> **Required work**: Please rewrite the records below, starting at the line that has "The width and height of the screenshot is (1239, 495)." and stopping after the line that has "[x=329, y=132]", with "refresh" changed to "reload" and nothing else altered.

-- -- --

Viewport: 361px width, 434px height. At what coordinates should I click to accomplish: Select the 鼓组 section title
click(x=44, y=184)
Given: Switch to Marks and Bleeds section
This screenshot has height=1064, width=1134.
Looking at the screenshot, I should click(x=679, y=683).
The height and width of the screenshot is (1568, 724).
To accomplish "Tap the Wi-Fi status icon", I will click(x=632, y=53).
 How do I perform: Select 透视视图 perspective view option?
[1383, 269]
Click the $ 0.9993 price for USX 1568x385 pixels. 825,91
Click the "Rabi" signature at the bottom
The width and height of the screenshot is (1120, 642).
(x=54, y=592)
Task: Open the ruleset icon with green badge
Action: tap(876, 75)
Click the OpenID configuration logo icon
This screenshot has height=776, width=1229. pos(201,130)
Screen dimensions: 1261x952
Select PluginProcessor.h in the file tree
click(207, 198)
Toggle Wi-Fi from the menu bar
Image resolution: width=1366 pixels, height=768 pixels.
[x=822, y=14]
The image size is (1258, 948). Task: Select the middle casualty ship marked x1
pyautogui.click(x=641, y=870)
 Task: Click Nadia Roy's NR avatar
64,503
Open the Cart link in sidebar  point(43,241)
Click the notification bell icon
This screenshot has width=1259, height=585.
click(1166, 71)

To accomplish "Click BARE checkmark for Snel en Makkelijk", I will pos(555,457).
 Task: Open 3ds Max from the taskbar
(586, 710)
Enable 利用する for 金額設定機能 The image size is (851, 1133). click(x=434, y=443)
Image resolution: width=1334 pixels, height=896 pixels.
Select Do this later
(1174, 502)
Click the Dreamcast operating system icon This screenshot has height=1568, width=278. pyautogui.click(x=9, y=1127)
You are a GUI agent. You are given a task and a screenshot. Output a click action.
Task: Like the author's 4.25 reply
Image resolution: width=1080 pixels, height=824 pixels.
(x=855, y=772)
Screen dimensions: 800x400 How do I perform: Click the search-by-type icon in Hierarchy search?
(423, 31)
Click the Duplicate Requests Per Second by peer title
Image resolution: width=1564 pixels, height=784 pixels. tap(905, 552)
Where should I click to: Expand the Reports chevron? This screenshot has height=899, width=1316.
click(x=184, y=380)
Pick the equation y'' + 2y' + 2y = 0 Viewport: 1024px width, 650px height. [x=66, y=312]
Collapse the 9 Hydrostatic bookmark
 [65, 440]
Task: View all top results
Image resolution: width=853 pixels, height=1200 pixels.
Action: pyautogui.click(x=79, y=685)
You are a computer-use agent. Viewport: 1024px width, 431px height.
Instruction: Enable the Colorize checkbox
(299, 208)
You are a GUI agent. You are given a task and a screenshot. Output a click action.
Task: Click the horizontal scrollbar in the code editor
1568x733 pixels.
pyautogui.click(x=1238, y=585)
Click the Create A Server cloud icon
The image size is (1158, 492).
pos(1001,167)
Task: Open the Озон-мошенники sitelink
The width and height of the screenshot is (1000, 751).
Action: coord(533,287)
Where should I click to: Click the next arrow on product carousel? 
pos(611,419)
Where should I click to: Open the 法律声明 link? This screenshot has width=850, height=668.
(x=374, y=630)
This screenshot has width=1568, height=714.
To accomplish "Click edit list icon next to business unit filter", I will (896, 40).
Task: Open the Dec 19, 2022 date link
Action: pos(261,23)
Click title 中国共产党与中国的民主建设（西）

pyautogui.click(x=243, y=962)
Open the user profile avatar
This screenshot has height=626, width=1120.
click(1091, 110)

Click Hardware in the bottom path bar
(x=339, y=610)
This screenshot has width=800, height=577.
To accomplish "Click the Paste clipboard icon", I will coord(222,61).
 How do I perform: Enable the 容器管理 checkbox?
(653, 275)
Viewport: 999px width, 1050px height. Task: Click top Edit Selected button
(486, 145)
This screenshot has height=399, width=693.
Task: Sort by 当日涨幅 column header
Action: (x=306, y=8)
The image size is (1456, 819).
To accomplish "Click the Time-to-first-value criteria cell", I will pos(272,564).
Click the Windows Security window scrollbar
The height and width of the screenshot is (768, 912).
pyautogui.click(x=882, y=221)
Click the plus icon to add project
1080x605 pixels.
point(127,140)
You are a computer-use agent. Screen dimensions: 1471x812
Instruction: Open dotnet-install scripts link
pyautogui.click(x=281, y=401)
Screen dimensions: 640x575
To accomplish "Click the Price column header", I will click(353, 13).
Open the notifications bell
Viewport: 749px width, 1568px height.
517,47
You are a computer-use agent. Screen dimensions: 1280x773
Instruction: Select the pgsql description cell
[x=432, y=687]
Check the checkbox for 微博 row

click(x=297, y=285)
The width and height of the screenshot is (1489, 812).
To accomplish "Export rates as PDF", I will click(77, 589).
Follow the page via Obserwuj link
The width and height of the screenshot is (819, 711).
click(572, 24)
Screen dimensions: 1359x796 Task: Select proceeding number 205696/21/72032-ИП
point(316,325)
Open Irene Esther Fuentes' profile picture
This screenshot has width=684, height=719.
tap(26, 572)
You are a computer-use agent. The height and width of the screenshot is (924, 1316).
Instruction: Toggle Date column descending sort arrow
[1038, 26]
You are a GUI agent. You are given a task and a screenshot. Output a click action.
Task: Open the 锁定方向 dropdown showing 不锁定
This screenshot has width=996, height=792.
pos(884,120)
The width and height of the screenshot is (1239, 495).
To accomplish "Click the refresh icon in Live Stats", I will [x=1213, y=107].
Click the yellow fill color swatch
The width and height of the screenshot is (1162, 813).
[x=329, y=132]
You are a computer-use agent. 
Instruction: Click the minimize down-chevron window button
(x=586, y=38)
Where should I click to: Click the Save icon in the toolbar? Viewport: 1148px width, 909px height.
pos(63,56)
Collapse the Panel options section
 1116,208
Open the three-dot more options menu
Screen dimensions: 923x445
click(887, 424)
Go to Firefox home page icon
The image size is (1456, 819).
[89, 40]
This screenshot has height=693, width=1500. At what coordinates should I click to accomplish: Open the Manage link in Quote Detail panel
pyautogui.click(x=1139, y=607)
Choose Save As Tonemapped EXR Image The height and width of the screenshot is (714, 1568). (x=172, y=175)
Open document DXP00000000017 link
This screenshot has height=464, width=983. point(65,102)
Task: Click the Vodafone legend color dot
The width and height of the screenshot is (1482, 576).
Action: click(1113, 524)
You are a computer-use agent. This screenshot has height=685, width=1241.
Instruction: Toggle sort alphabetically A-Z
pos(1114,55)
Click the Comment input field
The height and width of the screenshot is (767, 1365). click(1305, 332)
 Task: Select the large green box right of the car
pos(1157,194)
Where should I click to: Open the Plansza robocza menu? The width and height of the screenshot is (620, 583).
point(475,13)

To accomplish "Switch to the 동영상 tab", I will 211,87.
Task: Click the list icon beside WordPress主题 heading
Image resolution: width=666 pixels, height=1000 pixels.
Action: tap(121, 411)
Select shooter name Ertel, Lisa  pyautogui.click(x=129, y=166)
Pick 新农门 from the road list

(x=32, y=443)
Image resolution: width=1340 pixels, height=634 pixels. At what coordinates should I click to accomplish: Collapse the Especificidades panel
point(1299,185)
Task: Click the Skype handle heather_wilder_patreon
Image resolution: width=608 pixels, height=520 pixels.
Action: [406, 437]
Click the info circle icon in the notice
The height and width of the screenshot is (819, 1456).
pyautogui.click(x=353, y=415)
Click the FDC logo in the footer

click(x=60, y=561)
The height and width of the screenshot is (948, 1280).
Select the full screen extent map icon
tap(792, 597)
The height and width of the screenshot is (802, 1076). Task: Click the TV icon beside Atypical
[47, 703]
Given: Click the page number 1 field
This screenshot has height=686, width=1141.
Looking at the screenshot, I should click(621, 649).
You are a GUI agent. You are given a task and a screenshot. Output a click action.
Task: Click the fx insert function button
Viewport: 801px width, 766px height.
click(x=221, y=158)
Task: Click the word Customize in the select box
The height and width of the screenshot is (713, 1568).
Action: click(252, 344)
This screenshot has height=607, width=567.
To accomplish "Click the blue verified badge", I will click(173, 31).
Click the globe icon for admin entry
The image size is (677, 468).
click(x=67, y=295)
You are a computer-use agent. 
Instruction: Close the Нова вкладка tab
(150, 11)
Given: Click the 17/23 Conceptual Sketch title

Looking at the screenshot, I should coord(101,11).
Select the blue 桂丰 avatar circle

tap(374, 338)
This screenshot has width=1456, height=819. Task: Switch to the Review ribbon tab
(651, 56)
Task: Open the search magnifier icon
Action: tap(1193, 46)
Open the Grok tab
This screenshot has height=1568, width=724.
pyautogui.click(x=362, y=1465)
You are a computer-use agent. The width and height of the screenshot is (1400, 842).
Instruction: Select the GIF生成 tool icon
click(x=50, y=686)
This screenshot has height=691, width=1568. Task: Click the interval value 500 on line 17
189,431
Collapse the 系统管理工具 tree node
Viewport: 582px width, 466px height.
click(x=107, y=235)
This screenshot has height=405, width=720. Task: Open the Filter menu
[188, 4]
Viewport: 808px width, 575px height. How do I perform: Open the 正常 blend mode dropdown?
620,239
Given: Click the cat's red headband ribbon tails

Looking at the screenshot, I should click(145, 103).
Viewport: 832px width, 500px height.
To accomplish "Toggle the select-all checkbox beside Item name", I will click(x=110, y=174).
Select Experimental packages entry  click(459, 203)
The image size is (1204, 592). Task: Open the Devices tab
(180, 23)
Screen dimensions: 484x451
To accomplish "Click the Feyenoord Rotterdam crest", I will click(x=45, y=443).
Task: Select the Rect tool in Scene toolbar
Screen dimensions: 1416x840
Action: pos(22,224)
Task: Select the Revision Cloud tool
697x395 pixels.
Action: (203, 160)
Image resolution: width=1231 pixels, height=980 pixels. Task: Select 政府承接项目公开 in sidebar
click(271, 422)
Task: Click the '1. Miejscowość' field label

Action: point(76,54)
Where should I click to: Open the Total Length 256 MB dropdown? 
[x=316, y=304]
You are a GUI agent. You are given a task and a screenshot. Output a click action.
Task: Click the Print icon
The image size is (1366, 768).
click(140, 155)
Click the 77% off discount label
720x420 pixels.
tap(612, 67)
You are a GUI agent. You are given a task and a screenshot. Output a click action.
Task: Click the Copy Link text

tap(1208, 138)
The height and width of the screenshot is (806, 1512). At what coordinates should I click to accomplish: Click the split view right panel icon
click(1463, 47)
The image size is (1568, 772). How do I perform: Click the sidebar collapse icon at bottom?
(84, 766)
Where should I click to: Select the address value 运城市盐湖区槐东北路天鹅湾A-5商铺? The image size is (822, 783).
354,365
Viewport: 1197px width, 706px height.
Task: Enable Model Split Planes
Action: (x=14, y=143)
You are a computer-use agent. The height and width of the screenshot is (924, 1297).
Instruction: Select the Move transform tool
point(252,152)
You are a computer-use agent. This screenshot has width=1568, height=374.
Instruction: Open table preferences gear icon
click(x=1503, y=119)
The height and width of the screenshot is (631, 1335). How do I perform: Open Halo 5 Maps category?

-- -- --

> **Task output**:
The width and height of the screenshot is (1239, 495).
To accomplish "Click the reload icon in Live Stats", I will [x=1213, y=107].
Click the yellow fill color swatch
The width and height of the screenshot is (1162, 813).
[x=329, y=132]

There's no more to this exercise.